Crypto is every day more exposed to macro. It moves with interest rates, global liquidity, and geopolitical events. So instead of trying to front-run every micro-narrative, if you made a good amount of profit, it is often better to wait for real confirmation and not gamble like when you needed to capitalize heavily. When the macro conditions improve, the sentiment will shift with it. The best setups are always clear in hindsight. But they also become visible to those who are patient enough to observe.
Take a break
If you have been grinding during this last cycle, studying, trading, building, and you have made money, then this might be the moment to pull back. Not just for a few days or weeks. I mean a real break. Months. Maybe years. Still manage your positions. Still monitor the market. But give yourself permission to take a step back from the constant obsession of operating in the market. The easy mode is behind us. It was back when everything was going up. That window is closed. What we have now is more complex. The market has matured. There is more competition and less obvious upside.

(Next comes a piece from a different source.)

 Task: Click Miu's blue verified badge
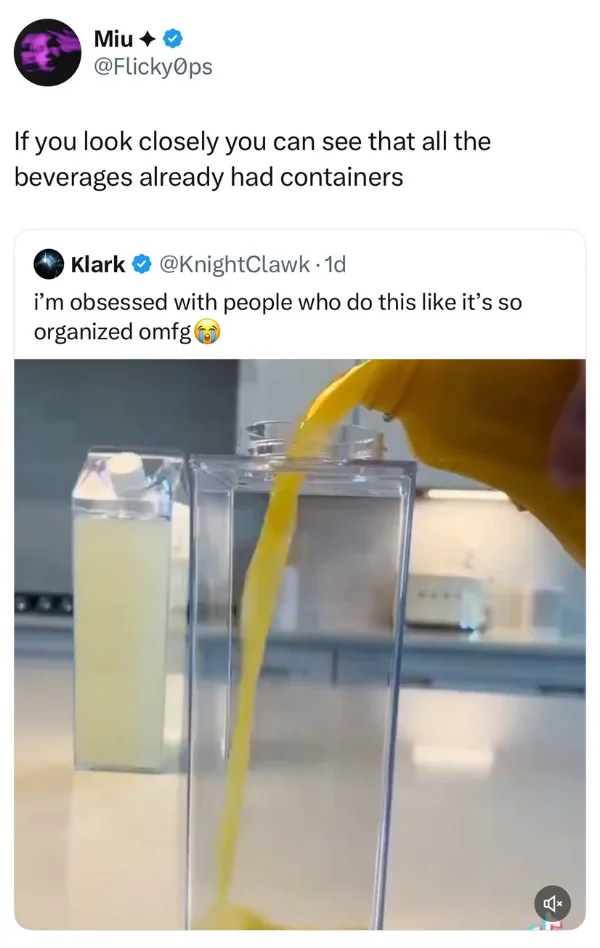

Right now, the sentiment on Crypto Twitter feels louder but less focused. Our portfolios look different. The conversations have changed. The energy is still there, but the opportunities are no longer effortless. That is not a reason to panic, it is a reason to be more selective. The in-between phase we are in is a perfect time to protect capital, refine theses, and reset expectations.

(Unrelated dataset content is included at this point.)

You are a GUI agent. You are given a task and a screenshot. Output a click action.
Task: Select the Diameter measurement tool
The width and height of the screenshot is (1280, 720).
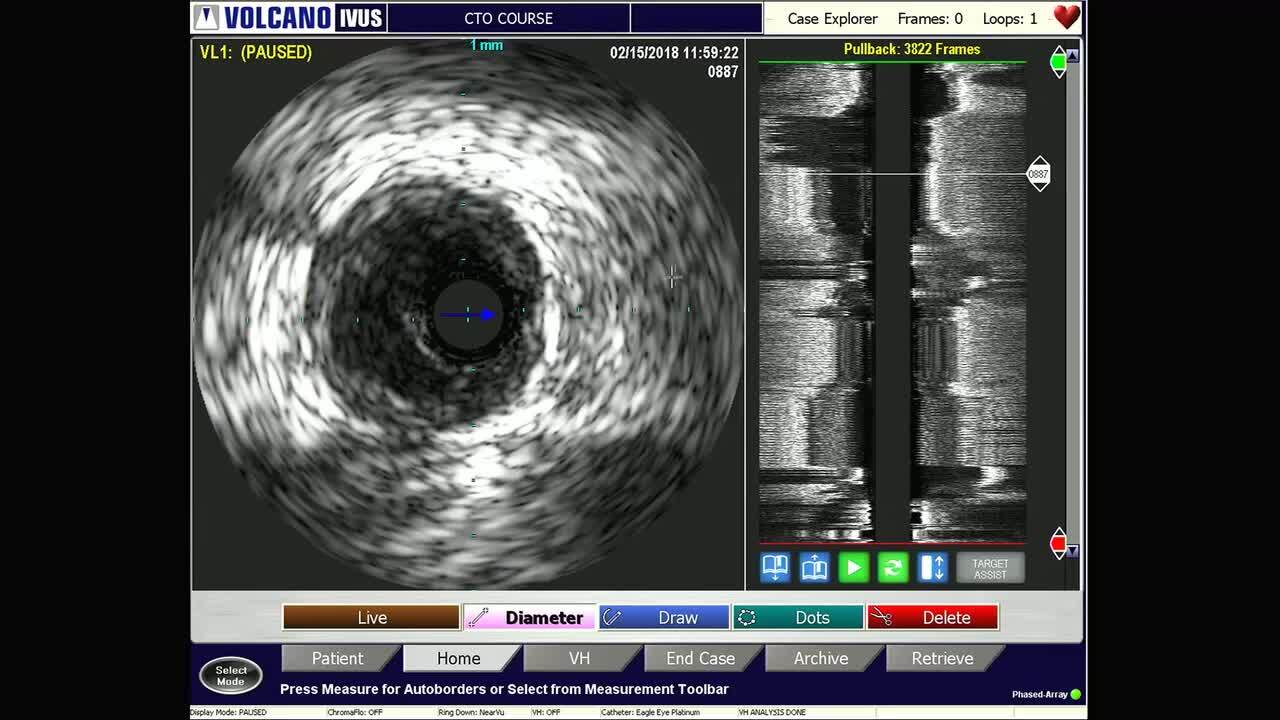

We struggle with the idea that everything is cyclical. We always want to believe that this time is different. But history keeps proving that cycles dominate. What feels like a new paradigm is usually just the next version of the same pattern. The real winners are not those who trade every bounce. They are the ones who know when to step in and when to step away.
So step away if you need to. Rest and disconnect from this fast and toxic ecosystem, and embrace a more relaxed and present life for a while. One of the biggest lessons I’ve learned in this space is that your inner calm is just as important (if not more) than your skillset. Protect what you’ve built. Wait for the moment when it feels obvious again. And remember, the only people who are truly late in crypto are the ones who lost everything and had to start over from scratch.
If that is not your case, then you are still early.